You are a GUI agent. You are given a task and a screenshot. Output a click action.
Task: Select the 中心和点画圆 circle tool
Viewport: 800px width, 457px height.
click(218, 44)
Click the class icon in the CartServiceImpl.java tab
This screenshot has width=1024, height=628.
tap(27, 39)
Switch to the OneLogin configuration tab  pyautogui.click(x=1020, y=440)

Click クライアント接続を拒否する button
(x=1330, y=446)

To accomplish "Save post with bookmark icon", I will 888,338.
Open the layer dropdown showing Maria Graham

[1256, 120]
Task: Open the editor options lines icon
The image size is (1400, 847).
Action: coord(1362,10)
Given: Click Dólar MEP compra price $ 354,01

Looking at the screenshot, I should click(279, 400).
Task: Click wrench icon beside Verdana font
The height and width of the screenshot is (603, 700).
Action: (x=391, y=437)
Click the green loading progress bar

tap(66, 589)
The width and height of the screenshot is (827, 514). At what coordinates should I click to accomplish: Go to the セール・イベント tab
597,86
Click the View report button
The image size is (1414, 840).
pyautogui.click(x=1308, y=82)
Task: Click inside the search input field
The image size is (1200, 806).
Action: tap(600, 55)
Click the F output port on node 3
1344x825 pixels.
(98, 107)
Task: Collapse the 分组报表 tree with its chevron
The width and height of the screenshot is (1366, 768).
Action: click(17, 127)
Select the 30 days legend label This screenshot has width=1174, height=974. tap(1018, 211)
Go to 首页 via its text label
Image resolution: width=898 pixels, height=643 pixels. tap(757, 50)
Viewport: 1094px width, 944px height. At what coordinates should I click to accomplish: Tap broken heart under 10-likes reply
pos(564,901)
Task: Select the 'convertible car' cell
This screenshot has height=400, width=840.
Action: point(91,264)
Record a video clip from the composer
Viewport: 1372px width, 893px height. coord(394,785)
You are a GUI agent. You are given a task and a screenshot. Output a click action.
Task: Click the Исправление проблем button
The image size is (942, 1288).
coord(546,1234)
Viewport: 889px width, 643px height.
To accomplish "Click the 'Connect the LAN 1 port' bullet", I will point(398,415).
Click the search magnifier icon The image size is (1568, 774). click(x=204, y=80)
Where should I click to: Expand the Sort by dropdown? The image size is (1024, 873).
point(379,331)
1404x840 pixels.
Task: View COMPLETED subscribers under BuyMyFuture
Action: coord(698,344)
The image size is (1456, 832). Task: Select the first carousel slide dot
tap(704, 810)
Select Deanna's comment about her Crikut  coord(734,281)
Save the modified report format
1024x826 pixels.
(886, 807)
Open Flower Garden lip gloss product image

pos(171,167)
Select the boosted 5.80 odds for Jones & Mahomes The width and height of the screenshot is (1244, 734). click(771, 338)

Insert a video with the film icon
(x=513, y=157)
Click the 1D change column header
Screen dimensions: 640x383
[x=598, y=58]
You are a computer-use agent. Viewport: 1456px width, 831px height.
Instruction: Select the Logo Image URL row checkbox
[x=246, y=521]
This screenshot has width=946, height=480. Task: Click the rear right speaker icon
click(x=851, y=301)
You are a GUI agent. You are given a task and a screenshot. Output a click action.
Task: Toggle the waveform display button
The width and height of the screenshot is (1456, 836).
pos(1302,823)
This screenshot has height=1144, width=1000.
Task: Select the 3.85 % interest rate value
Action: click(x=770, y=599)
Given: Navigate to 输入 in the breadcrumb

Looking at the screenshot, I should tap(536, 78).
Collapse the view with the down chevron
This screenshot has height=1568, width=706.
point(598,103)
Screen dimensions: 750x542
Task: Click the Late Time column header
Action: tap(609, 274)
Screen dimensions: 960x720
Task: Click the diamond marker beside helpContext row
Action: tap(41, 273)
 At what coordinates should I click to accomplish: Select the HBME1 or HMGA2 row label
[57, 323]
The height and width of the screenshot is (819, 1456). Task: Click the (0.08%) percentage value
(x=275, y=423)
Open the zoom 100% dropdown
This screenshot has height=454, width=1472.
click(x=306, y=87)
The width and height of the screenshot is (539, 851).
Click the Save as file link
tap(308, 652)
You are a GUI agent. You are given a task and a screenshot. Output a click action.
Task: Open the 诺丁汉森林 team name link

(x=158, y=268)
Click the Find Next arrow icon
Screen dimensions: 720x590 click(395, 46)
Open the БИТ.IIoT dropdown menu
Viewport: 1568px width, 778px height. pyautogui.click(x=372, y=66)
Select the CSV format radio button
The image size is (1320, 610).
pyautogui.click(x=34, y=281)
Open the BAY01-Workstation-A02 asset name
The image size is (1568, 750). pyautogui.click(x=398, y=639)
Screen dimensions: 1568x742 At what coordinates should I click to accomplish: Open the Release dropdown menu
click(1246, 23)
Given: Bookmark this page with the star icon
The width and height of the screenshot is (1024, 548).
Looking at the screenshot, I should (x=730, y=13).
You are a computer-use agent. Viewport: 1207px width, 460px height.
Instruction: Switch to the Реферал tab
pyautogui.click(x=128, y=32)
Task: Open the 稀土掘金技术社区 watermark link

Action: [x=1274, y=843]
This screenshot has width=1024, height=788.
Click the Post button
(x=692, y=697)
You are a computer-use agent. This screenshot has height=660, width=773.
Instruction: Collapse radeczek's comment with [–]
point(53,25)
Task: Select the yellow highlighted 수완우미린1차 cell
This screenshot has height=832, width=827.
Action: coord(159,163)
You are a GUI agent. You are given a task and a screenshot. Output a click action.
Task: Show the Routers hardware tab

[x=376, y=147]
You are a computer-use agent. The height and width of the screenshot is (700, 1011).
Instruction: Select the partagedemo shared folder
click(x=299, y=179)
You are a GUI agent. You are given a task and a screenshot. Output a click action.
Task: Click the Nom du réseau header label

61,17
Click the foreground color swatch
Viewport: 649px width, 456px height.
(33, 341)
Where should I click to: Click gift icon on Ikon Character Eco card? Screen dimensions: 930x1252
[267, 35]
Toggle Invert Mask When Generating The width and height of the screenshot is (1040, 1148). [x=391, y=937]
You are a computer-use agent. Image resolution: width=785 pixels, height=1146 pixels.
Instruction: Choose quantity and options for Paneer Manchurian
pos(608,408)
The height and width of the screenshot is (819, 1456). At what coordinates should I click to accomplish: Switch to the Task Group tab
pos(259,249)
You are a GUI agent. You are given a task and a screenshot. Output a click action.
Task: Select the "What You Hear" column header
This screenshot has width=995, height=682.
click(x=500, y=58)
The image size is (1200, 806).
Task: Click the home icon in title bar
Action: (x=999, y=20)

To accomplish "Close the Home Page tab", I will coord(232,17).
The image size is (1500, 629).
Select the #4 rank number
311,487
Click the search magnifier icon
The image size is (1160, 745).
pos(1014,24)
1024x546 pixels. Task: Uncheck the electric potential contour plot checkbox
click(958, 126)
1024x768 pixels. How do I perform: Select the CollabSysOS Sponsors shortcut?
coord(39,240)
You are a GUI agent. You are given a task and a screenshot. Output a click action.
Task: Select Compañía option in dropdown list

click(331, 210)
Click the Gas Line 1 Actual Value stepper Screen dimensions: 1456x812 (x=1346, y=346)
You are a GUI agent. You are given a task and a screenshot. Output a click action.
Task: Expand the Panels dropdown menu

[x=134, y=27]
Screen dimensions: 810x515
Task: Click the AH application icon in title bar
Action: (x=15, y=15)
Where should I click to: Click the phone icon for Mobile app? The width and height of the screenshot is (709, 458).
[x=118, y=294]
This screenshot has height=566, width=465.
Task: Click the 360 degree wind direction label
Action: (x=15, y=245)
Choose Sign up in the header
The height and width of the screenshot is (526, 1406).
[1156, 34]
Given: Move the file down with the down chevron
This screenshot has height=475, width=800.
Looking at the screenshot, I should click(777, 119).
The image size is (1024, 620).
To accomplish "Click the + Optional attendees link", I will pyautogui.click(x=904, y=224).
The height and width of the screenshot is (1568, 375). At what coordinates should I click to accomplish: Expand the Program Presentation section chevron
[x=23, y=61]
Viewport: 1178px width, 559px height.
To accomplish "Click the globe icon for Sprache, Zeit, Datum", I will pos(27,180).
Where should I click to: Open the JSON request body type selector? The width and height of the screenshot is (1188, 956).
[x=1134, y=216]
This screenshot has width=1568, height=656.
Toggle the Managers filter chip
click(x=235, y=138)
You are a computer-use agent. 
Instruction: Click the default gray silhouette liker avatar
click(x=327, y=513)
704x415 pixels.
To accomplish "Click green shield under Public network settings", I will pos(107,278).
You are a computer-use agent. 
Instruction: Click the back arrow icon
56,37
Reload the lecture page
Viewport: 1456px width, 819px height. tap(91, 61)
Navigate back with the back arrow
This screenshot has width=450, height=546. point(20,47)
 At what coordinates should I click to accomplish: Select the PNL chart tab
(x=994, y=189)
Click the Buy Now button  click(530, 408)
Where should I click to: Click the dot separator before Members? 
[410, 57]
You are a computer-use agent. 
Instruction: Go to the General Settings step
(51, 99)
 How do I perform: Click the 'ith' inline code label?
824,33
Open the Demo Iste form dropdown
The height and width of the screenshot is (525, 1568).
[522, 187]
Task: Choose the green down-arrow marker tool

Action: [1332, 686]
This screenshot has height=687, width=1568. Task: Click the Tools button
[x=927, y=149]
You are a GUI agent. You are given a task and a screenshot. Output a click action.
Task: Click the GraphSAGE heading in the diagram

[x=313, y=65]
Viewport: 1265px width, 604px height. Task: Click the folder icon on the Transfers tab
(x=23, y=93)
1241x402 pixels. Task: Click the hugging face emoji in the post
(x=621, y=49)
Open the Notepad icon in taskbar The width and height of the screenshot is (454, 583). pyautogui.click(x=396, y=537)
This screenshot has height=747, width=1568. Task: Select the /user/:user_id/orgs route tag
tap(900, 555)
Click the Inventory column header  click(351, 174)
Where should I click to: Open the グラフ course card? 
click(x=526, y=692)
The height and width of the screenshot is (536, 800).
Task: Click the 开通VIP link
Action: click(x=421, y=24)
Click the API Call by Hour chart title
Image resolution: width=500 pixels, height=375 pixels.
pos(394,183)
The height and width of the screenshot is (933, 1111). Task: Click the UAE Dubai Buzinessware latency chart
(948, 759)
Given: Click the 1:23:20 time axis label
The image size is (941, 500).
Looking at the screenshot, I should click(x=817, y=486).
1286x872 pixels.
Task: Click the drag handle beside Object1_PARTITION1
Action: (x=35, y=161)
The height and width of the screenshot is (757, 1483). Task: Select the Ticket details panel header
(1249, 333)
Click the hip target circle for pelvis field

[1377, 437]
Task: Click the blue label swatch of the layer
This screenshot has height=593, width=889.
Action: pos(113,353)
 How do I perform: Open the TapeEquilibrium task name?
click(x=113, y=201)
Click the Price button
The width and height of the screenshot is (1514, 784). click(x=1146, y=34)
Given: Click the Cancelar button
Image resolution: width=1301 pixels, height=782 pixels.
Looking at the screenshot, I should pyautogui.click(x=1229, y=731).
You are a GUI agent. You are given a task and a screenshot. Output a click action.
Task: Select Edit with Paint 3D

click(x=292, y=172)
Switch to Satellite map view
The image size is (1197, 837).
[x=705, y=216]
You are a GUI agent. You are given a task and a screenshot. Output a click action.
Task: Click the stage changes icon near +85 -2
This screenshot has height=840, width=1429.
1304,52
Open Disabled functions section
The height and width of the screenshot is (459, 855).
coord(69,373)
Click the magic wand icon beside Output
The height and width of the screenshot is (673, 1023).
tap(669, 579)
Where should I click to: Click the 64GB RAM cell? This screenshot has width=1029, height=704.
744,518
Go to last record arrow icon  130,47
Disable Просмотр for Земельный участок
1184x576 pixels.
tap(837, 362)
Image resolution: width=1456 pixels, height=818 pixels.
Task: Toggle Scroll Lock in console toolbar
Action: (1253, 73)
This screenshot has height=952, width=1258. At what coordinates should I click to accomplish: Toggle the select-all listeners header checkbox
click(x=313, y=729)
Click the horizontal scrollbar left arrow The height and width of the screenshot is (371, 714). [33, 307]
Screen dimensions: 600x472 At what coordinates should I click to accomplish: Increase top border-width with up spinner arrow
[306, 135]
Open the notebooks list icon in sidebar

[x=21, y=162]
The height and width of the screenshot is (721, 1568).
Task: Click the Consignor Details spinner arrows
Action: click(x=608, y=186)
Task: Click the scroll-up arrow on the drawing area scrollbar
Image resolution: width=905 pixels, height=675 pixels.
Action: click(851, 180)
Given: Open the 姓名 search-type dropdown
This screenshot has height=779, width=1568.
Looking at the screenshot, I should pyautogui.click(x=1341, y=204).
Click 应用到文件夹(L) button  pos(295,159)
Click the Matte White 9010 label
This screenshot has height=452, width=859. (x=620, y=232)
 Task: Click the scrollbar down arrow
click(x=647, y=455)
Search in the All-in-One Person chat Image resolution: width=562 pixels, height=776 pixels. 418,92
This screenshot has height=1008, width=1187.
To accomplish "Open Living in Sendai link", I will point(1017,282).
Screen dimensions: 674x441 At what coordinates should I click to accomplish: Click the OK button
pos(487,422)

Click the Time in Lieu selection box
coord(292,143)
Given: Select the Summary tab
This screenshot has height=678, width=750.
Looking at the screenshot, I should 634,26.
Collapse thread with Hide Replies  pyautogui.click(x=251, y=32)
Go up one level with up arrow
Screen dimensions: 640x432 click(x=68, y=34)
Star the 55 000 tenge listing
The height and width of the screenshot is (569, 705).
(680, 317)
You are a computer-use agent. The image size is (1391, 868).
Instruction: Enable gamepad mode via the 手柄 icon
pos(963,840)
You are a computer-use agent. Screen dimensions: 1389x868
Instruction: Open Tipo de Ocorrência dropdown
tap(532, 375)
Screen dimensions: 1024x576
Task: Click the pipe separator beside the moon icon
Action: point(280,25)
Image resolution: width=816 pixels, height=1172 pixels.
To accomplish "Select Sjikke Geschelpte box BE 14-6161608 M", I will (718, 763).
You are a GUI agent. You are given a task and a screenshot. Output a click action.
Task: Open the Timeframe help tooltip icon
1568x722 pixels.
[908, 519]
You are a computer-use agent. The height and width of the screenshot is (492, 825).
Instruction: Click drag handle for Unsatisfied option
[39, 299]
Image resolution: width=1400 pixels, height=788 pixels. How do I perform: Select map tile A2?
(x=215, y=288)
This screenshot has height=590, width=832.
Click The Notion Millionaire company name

# WORK REQUIRED
Show each line of the material above that contains the word "under".

# SOLUTION
Viewport: 1094px width, 944px height. At what coordinates should I click to accomplish: Tap broken heart under 10-likes reply
Task: View COMPLETED subscribers under BuyMyFuture
To accomplish "Click green shield under Public network settings", I will pos(107,278).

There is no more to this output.